La production américaine d’uranium a atteint son sommet en 1980 à 43,7 millions de livres, selon l’Administration américaine de l’information sur l’énergie. C’est ce qui a porté le coup de grâce à l’exploration minière d’uranium. Les nouvelles recherches et le développement cessèrent, les mines ne pouvant plus se permettre de fonctionner — tandis que l’exploration n’était plus qu’une perte de temps, d’énergie et d’argent. Selon Uraniumletter International, l’état du Wyoming comptait à un moment huit sites d’uranium, produisant 12 millions de livres par an. Aujourd’hui, les choses sont différentes — très différentes : le Wyoming n’a plus aucun site. Aïe !
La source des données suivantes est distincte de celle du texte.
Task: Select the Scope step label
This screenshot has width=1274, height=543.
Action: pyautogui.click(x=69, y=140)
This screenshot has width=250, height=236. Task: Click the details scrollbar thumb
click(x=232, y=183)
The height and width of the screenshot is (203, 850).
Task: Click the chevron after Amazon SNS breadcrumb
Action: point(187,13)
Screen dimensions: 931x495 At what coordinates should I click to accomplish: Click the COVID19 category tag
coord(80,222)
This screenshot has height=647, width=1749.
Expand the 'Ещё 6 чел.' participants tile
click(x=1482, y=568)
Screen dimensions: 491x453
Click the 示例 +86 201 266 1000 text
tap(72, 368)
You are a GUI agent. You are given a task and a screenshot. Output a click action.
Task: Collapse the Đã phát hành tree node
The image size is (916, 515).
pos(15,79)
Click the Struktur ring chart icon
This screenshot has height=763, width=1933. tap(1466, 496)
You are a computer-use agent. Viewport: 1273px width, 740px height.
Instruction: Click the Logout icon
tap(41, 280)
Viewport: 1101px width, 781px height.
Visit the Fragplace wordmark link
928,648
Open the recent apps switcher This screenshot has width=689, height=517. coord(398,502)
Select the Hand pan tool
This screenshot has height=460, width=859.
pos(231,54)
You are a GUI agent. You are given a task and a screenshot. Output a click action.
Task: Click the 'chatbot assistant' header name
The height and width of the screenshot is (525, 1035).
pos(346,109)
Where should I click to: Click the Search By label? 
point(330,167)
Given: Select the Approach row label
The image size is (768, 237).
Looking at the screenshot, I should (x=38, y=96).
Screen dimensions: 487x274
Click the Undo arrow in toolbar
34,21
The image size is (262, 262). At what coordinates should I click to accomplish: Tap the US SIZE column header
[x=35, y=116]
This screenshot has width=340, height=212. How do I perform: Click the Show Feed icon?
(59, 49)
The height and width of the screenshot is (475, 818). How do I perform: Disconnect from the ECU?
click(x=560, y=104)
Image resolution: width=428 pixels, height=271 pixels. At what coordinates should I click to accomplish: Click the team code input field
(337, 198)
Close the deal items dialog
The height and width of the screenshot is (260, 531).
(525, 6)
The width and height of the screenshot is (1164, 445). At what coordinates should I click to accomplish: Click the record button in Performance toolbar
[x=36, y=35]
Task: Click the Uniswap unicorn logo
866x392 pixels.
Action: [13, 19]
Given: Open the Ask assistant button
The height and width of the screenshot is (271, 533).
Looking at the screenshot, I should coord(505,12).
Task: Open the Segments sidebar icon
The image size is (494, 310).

Je pourrais passer en revue de nombreux pays dans le monde et citer des exemples similaires provenant de rapports que j’ai lus. Il semble clair qu’à cause de ces nombreuses fermetures, l’offre d’uranium, autrefois abondante, a été réduite à rien ou presque en cinq à dix ans seulement.

Les choses ne semblaient pas si mal dans les années 90 . le manque de nouvelle offre de la part des mines fonctionnant encore a été couvert par d’autres sources. Il y avait les excès de réserves par exemple, ainsi que le démantèlement et le recyclage des armes nucléaires, en particulier russes. Du carburant de réacteur re-traité a également été ajouté au mélange.

Mais bon nombre de ces solutions rapides et faciles ne sont plus disponibles.

Le récent discours du président Bush sur l’état de l’Union a été un appel pour que les producteurs d’uranium commencent à agir… finalement, la réalité reprend ses droits. L’épuisement graduel des réserves de pétrole et la spirale haussière des cours de l’énergie fossile sont des facteurs clé . ils font de l’énergie nucléaire une source possible d’électricité qui sera utilisée pour répondre à la demande mondiale actuelle et à venir.

Three Mile Island et Tchernobyl — à moins d’y vivre, bien entendu — sont des souvenirs lointains pour la plupart des Européens et des Américains. Les prix à la pompe et leurs factures de chauffage sont bien plus présents à leur esprit.

Conclusion : la nouvelle offre d’uranium sera disponible à un prix bien plus élevé, ce qui, ensuite, continuera à mettre une pression à la hausse sur le futur cours de l’uranium.